Halk hükümetin enflasyonla mücadele programının başarılı olacağına inanıyormuş; kamuoyu araştırmaları düzenleyen Polar, halkın neredeyse yarısının (yüzde 45.5) bu kanaatini, "Ekonominin düzeleceğine dair inancın enflasyon rakamları ile doğru orantılı olduğu görülmektedir" biçiminde yorumluyor… Geçen yıl ekim ayında yüzde 73.6 olan enflasyon rakamının temmuz 2000'de yüzde 54.5'e düşmesi ankete cevap verenlerin iyimserliğiyle örtüşüyor…

Ancak, IMF imzalı ekonomik tedbirler paketinin yılını doldurmasına dört ay kala, ekonomi bürokrasisi ve iş dünyası örgütleri halkın iyimserliğini pek paylaşmıyorlar. Hükümetin enflasyon için koyduğu yüzde 25 hedefinden epey şaşılacağı şimdiden belli; ayrıca denetim altında tutulan dolar fiyatı da öngörülenden hızlı bir artış sergiliyor. Câri açıklar ve ithalat-ihracat arasındaki makasın ithalat lehine bozulması da endişe verici… Uygulanan ekonomik politikaların bedelini ödeyen çalışan kesim ile kırsalda yaşayanlar aldatıldıklarını hissetmeye başladılar bile.

Aslına bakılırsa, hükümet, IMF'nin tavsiyelerini harfiyen uyguluyor; bu açıdan proje müelliflerinin şikâyetini çekecek bir durum yok. Hatta, IMF'nin bir yan şart olarak gelişmeleri izlemek üzere Ankara'da açmak istediği ofise, ilk önce "Bağımsızlıkla bağdaşmaz" tepkisini veren hükümet, şimdilerde sessizce "Peki" dedi. Ancak, katlanılan sıkıntıların beklenen rahatlamayı getirmeyeceği gerçeği de ortada. Dünya Bankası'nın vaad ettiği kredileri kullandırmakta nazlandığı, destek gelmesi beklenen yabancı mâli kurumların da gelişmeleri izlemekle yetindikleri anlaşılıyor.

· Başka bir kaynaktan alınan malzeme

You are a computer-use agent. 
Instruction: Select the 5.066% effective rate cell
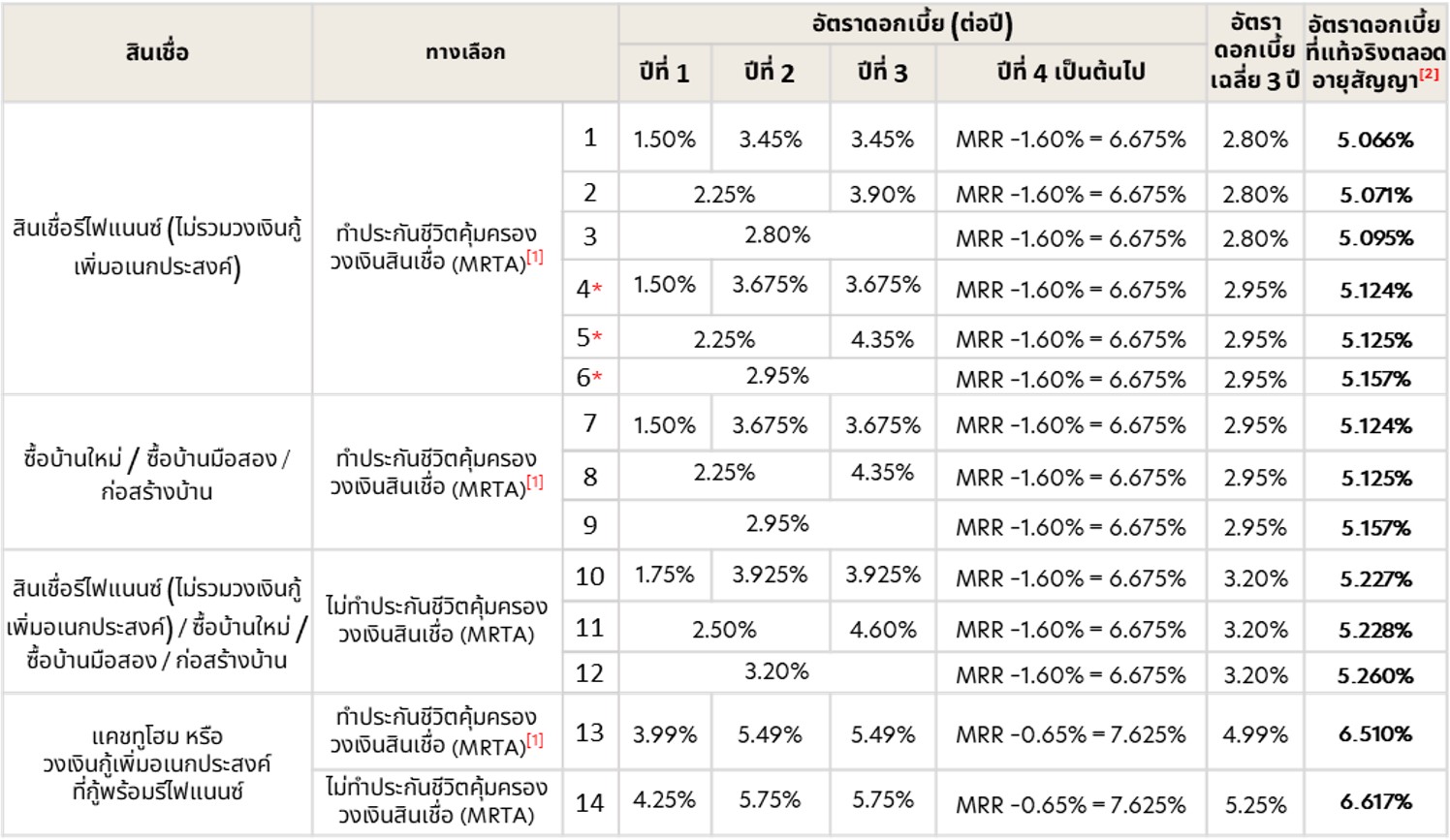[x=1375, y=140]
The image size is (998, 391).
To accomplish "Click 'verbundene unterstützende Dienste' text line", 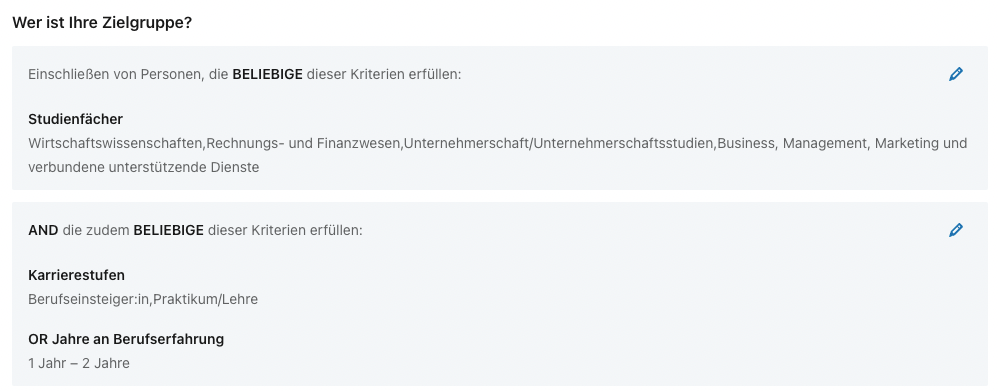I will [x=143, y=167].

Ekonomide işlerin kötüye gitmesinin faturası henüz 1,5 yıllık bu hükümete çıkartılamaz elbette; karşımızdaki tablo yılların birikimi bozuklukların eseri. 11 milyonu açlık sınırında yaşayan, yüzde 85'i ancak karın doyurabilen bir ekonomik yapının akşamdan sabaha değişmesini de bekleyemeyiz. Kaldı ki, petrol fiyatlarındaki öngörülemeyen yükselme de dengelerin şaşmasında belli bir payın sahibi…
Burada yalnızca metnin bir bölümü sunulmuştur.